Меня частенько спрашивают, кого я люблю или не люблю среди ангажированных или вольнолюбивых романистов моего чудесного века. Прежде всего, я не уважаю писателей, которые не замечают чудес этого века, милых мелочей жизни: беспорядочности в мужской одежде; ванную, заменившую нечистоплотные умывальники; или такую величайшую вещь, как возвышенную свободу мысли на нашем двояком Западе; и Луну, Луну… Я помню, с какой разом восторженной, завистливой и тревожной дрожью я следил на экране телевизора за первыми неуверенными шагами человека в тальке нашего сателлита. И до чего же я презирал всех тех, кто утверждал, что не имело смысла выбрасывать на ветер такую уйму долларов ради того, чтобы прогуляться в пыли мертвого мира.

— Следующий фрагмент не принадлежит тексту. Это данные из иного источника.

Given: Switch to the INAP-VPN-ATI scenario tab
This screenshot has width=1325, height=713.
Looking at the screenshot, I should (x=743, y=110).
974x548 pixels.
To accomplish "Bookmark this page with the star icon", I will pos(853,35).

Таким образом, я не терплю политизированных лоточников, писателей без тайн, несчастных, подпитывающихся эликсирами венского шарлатана.
Он покинул сей мир, но….
Вместе с тем все, кого я люблю, знают, что только Словом, только Глаголом измеряется реальная цена шедевра. Убеждение столь же древнее, сколь верное — из тех, что на дороге не валяются. Совсем не обязательно называть кого бы то ни было по имени, мы узнаем друг друга по единому лебединому пению сквозь знаки препинания. Или же, напротив, все раздражает нас в стиле ненавистного современника, даже его многоточия.

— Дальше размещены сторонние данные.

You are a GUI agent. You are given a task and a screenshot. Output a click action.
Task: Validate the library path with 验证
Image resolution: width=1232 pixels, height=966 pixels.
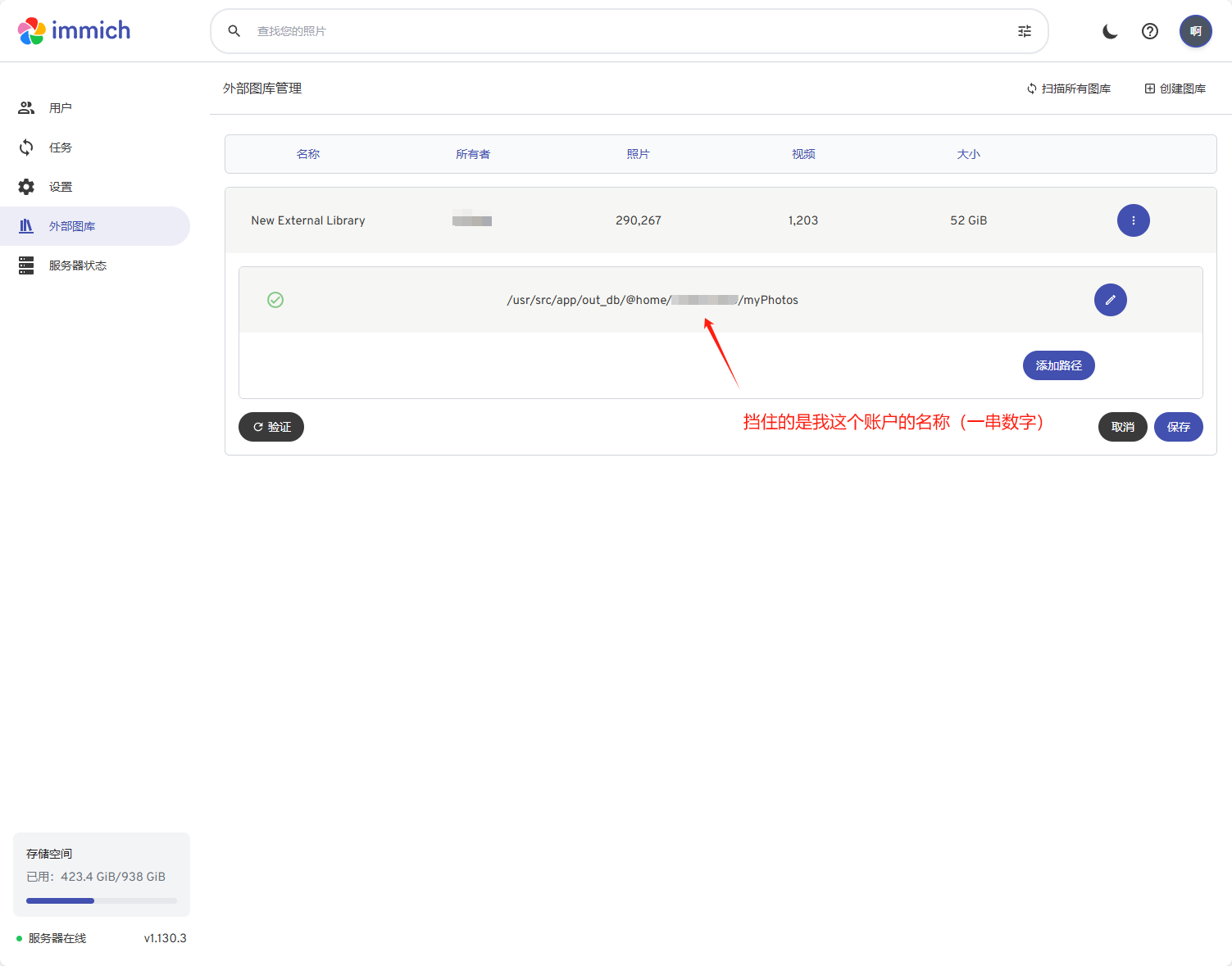270,427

Не выношу региональную литературу с ее искусственным фольклором.
Каламбуры, каламбуры… По-моему, вы употребляете неточный термин. Из слов нужно извлекать все, что можно, коль скоро это единственное настоящее сокровище, которым обладает настоящий писатель. Все великие мысли во вчерашней газете, как сказал кто-то. Уж коли я люблю брать слово и выворачивать его наизнанку, чтобы поглядеть, какое оно внутри — сияющее, или блеклое, или украшенное самоцветностью, которой не хватает этому слову в его предыдущем воплощении, то я занимаюсь этим не из праздного любопытства. Изучая испод слова, натыкаешься на презанимательные вещи. Нежданно-негаданно туда ложатся тени от других слов, других мыслей и отношений между ними, потайные красоты, внезапно высвечивающие нечто за пределами оболочки слова. Серьезная словесная игра, как я ее понимаю, не имеет ничего общего ни с игрой случая, ни с заурядным стилистическим украшательством. Это открытие невиданного вербального вида, который восхищенный писатель вручает читателю-простаку, — а тот смотрит, да не видит — и читателю-мудрецу, который сразу подмечает новую грань в блистательной фразе.
Я думал об этом, и вот что пришло мне на ум, не знаю уж почему. В Сибири есть такой старинный город Томск. А я придумал два более современных городка: Атомск и Бомбск.
Что наводит на кое-какие мысли.
Вот именно. Значит, что-то в нем есть.
В энтомологической таксономии был один укромный уголок, где я разбирался во всем досконально и где был специалистом высшего разряда. В сороковые годы в Гарвардском музее естествоведения.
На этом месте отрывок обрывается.